剣を使わなくても、戦える方法ならある。剣を抜けないのは予想外だったが、これなら……
「……悲しい。実に悲しいことです」
「……効いて、ない?」
バカな……こいつは防御もせず、まともに拳をくらったんだぞ。倒せないまでも、少しくらいダメージがあっても……

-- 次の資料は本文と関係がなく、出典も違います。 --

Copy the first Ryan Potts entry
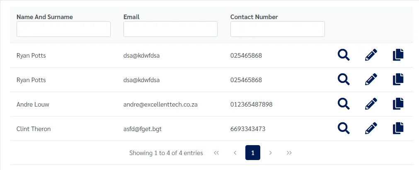The image size is (419, 170). 398,55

魔族は、俺の拳を受けたまま、俺の手首を、握りしめる。
「っ!?」
「剣がなくとも、戦える人間はいる。剣士でも、剣がなくとも、それで無力化できるわけではない。わかっています……ですが、甘い」
「いっ……!」
手首が、握りしめられる。まるで、そのまま骨まで砕いてしまわないかという力で。
「あなた方が、素手で戦えるようにどれだけ鍛えようと。どれだけ高みを目指そうと……人間の体には、限界がある。我々とは、体の出来が違う」
「で、き……?」
「そう。人間が、血の滲むような努力をして、ようやく到達する境地に……我々魔族は、生まれたときから立っている」
ボキッ……!
「ぐぁっ、あぁああ!?」
「ほぉ、なかなかいい声で鳴きますね。なら、もう一本いっておきますか……」
ガンッ……!
俺の、逆の手首をも砕こうと魔族は手を伸ばしてくる……しかし、その手が俺に届くことはなかった。
なにかが、魔族の頭を狙った。それは、魔族の頭を直撃する……ことはなく、魔族の腕によって防がれた。
「ヤ、ーク様から……はなれ、なさい……!」
魔族の腕に直撃したのは……脚だった。誰かの、脚……いや、誰かのなんて言い方はよくない。
視線を移せば、そこには……アンジーが、立っていた。先ほどまで膝をつくほどに苦しんでいアンジーが、魔族に、防がれこそしたが蹴りを放っていた。